Accordingly, the facts of record, as summarized
supra,
leave open questions of material fact as to,
e.g.,
whether Flexaust communicated a valid termination notice within the 12 to 15 month early termination window and provided the contractually required opportunity to meet,
in which case termination would be effective 90 days from the valid notice. Similarly, there may remain questions as to whether the Termination Letter could, given the three (3) service-related complaints outlined therein, constitute factually-supported termination for cause, and, if so, whether the contractual requirement of a 30-day period to cure any default was provided.
An effective termination of the TSA would, of course, affect the period during which Plaintiff might be entitled to recovery for Defendant’s breach, while an ineffective termination would not.
4.
Direct Solicitation
Paragraph 5 of the TSA, drafted by KDL, limits itself to an agreement by Flexaust that it will not “directly solicit the services of any transportation companies that KDL has introduced to service Flexaust” during the contract term or, in the event of early termination, for one year thereafter. Thus liability for breach of this provision turns on the factual question of the relationship/contact history between Flexaust and UPS, a matter of disagreement between the parties. More specifically, KDL attests that Flexaust solicited transportation services from UPS.
See
Hammel Affidavit at ¶ 23 (stating that when Flexaust stopped using KDL’s carriers, “Steve Harvey of Flexaust stated [in a conference call] that ‘we weren’t saving money, so we went out and got better rates.’ ”). Flexaust contests that “UPS approached Flexaust”. Defendant’s Reply to Plaintiffs Brief in Support of Response at 2.

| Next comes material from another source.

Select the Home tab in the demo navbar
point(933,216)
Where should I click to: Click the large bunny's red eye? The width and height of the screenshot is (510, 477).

Due to these factual disputes summary judgment on this breach of contract question must be denied.
B. Unjust Enrichment;
Quantum Meruit
As explained in Flexaust’s Memorandum in Support of Motion for Summary Judgment, the doctrines of unjust enrichment and
quantum meruit
are, under Pennsylvania law, inapplicable with regard to matters governed by enforceable contract provisions.
See
Memorandum in Support at 14-16;
see, e.g., Schott v. West
inghouse Elec. Corp.,
436 Pa. 279, 259 A.2d 443, 448 (1969) (“[W]e note that this Court has found the quasi-contractual doctrine of unjust enrichment inapplicable when the relationship between parties is founded on a written agreement or express contract.”

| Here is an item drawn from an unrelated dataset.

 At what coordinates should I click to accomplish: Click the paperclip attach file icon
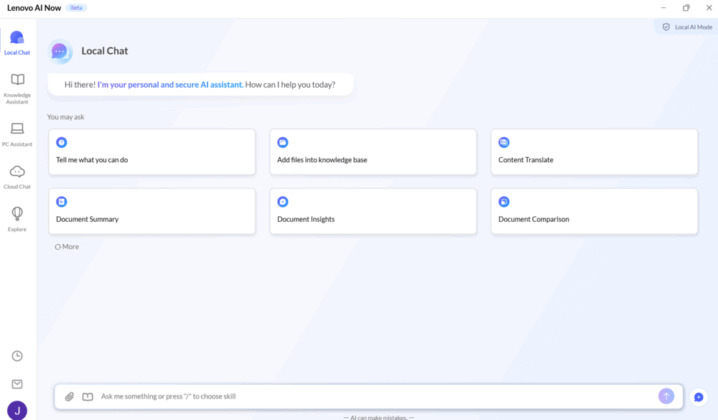coord(69,396)
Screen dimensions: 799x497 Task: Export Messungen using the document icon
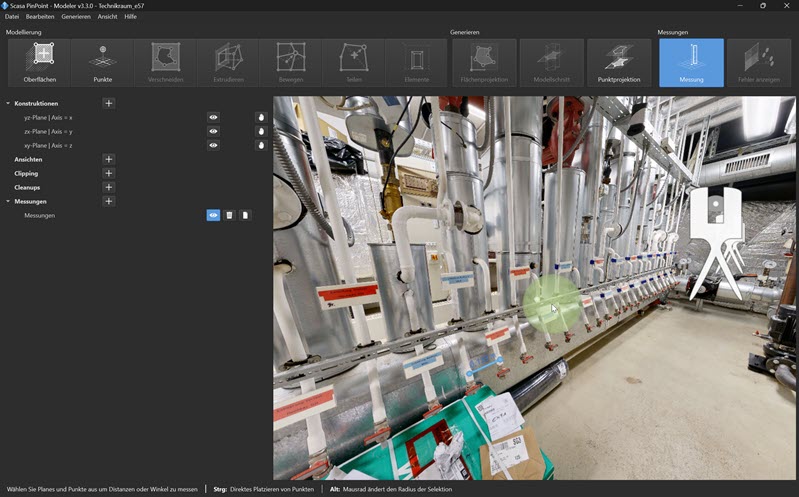coord(245,215)

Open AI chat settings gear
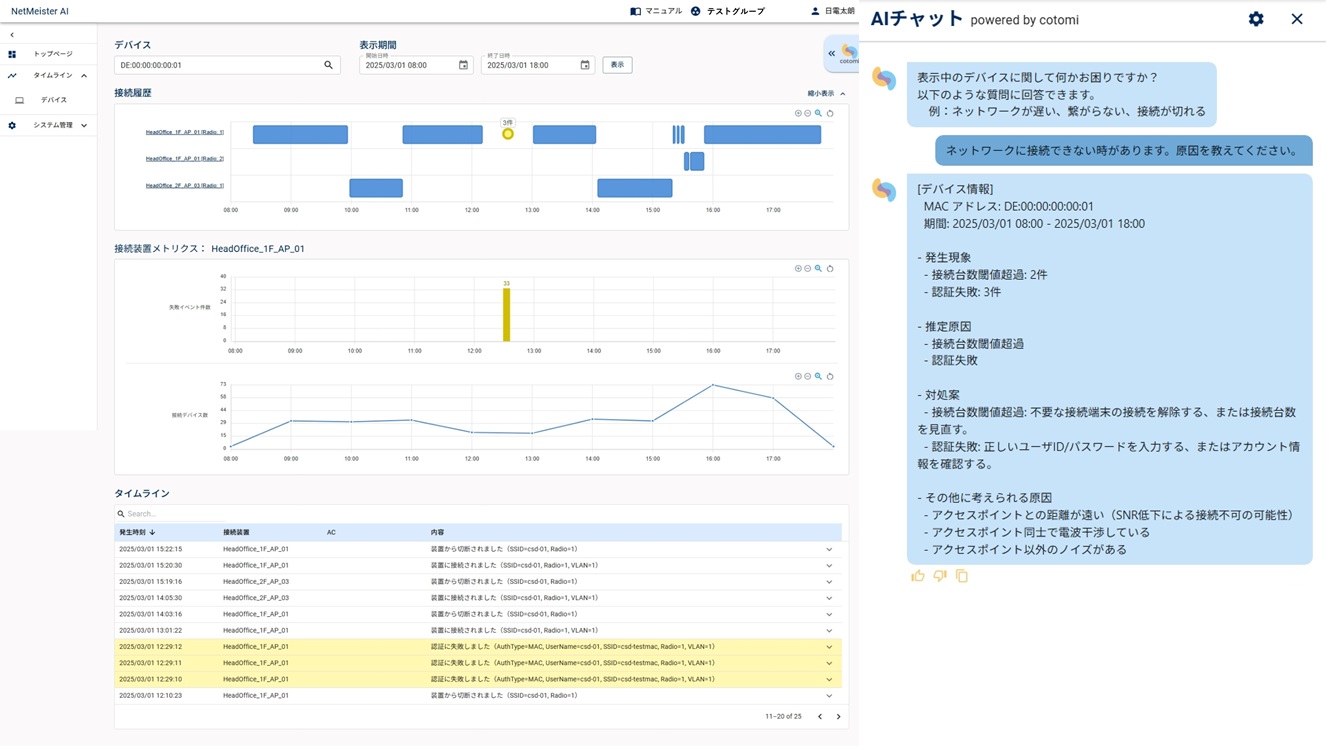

Third National Bank & Trust Co. of Scranton v. Lehigh Valley Coal Company,
353 Pa. 185, 193, 44 A.2d 571 (1945).
See also Horsham Township v. Weiner,
435 Pa. 35, 255 A.2d 126 (1969) and
Wingert v. T.W. Phillips Gas & Oil Co.,
398 Pa. 100, 105, 157 A.2d 92 (1959)).
As Flexaust also correctly observes, unjust enrichment is an equitable doctrine which implies a contract requiring a defendant to pay the value of benefits conferred, and
quantum meruit
is a form of restitution applicable in such cases.
See id.
at 14-15 (citing cases, including
Mitchell v. Moore,
729 A.2d 1200, 1203 (Pa.Super.1999);
Hershey Foods Corp. v. Ralph Chapek, Inc.,
828 F.2d 989, 998 (3d Cir. 1987) (explaining that “where an express contract governs the relationship of the parties, a party’s recovery is limited to the measure provided in the express contract”)).

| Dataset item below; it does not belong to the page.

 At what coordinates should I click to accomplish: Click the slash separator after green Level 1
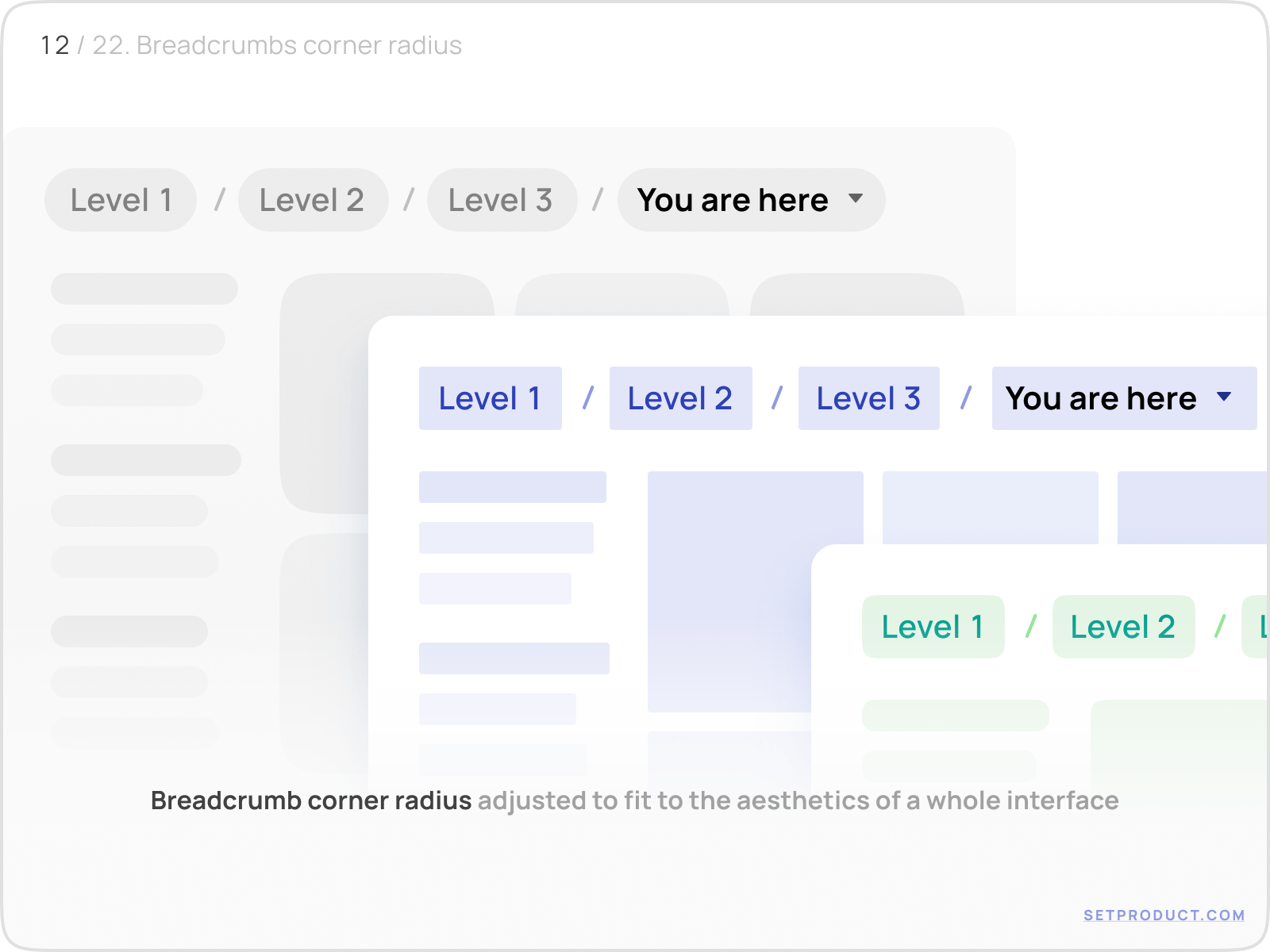[x=1030, y=627]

Although KDL was entitled, under Pa. R.C.P. 1020, to plead a claim for unjust
enrichment/quantum meruit
in the alternative,
because this Court concludes that the matters in dispute
are governed by the terms of the parties enforceable written agreement, KDL’s claim is one for breach of contract.
Y.
Conclusion
An Order consistent with the Memorandum Opinion will be entered.